The process of building layered, believable characters and showing how they change - or resist change - throughout a story.
Character development has two meanings in writing, and both matter. First, it's the craft of creating a character - giving them a personality, history, desires, contradictions, and a voice that feels real. Second, it's the change (or deliberate lack of change) that a character undergoes over the course of the narrative. Great character development means your characters feel like people who existed before page one and will keep existing after the last page. They surprise you, they contradict themselves, and they grow in ways that feel inevitable in hindsight.
Character development is what makes readers care. You can have the most inventive plot in the world, but if your characters feel like cardboard cutouts, nobody will finish the book. Well-developed characters carry readers through slow sections, make them cry at climaxes, and keep them thinking about your story long after they've put it down.

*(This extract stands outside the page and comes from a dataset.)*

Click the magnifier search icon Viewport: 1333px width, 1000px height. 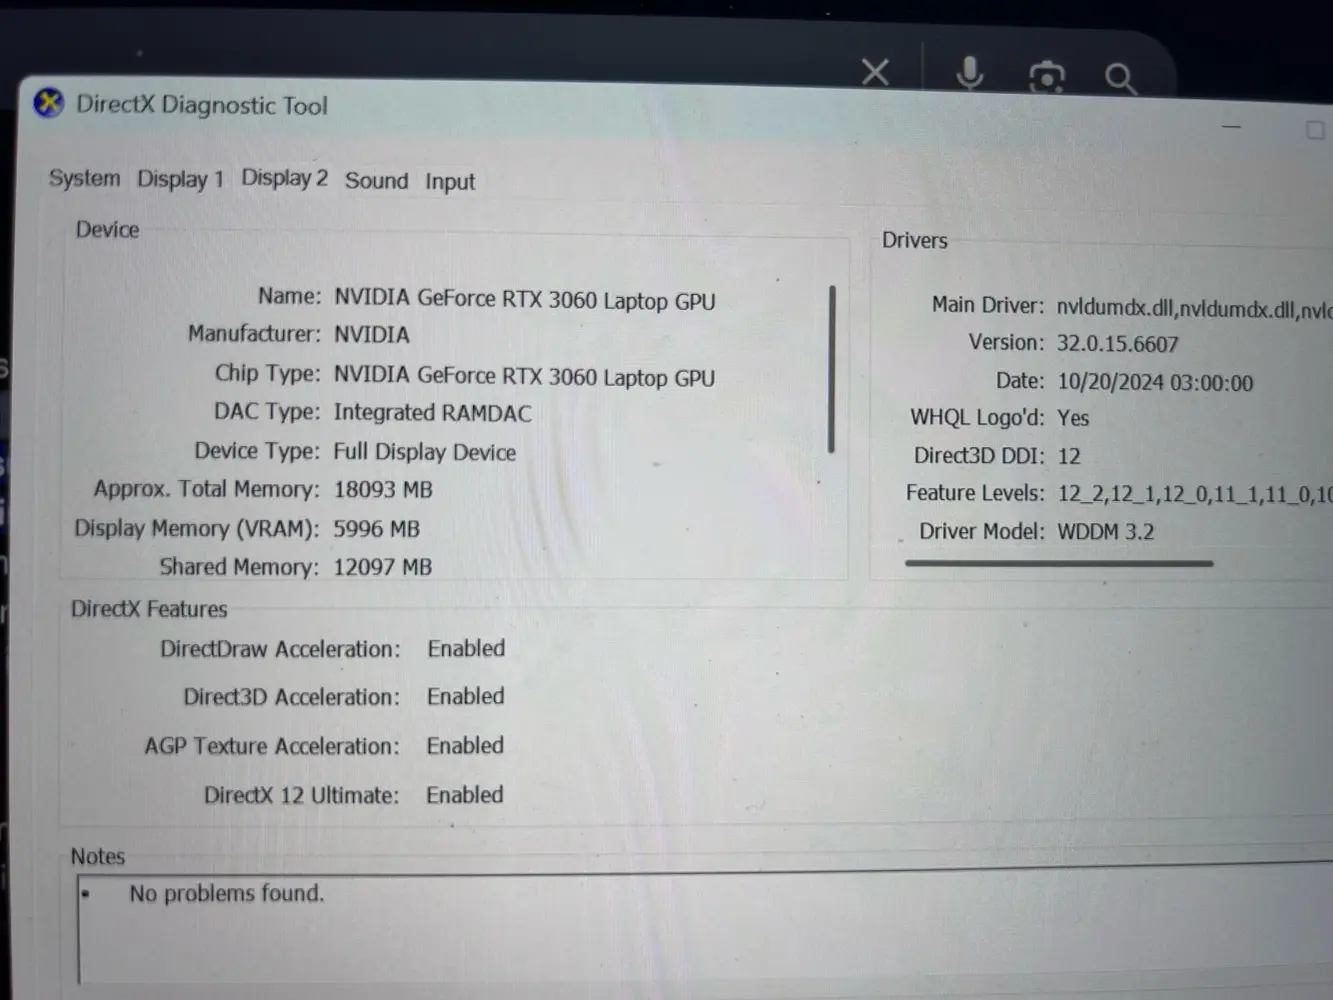pos(1119,78)
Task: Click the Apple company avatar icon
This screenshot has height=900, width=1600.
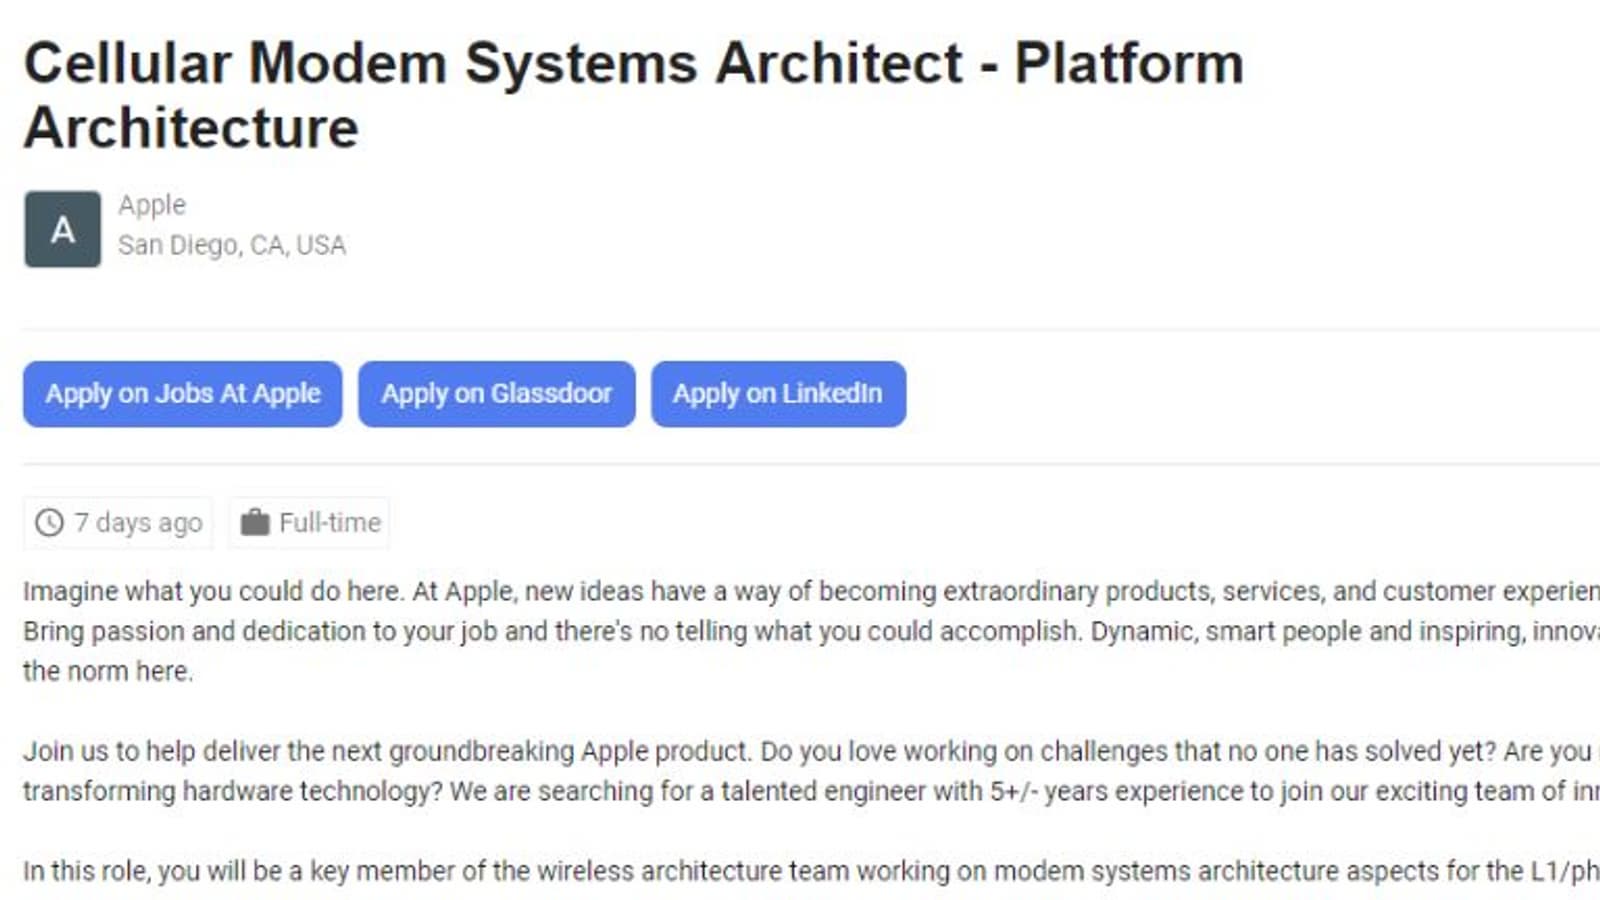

Connell and Marianne's development is tracked through small shifts in how they communicate, revealing years of growth in subtle behavioral changes.
Amir's development across decades - from cowardly boy to courageous man - is built through accumulating guilt, regret, and eventually, action.
Both Elizabeth and Darcy develop by confronting their own biases, with Austen tracking the precise moments their self-perception shifts.
Stevens' development is heartbreakingly subtle - the reader sees what he cannot, as small cracks reveal the emotional life he has spent decades suppressing.
Don't write 'She had become braver.' Write a scene where she does something she never would have done in chapter one, and let readers feel the difference.
Even secondary characters benefit from a few specific details and at least one moment that reveals something unexpected about them.
Backstory informs development, but development happens in the present story. Focus on choices, reactions, and change in real time.
Real people backslide, make the same mistake twice, and have good days followed by terrible ones. Let your characters be messy.
Take a character you're working on and write two short scenes set months apart. In the first, show them reacting to a minor frustration - a rude barista, a parking ticket, a cancelled plan. In the second, put them in the same situation but after they've been through the events of your story. Don't explain what changed. Just let the difference in their reaction speak for itself.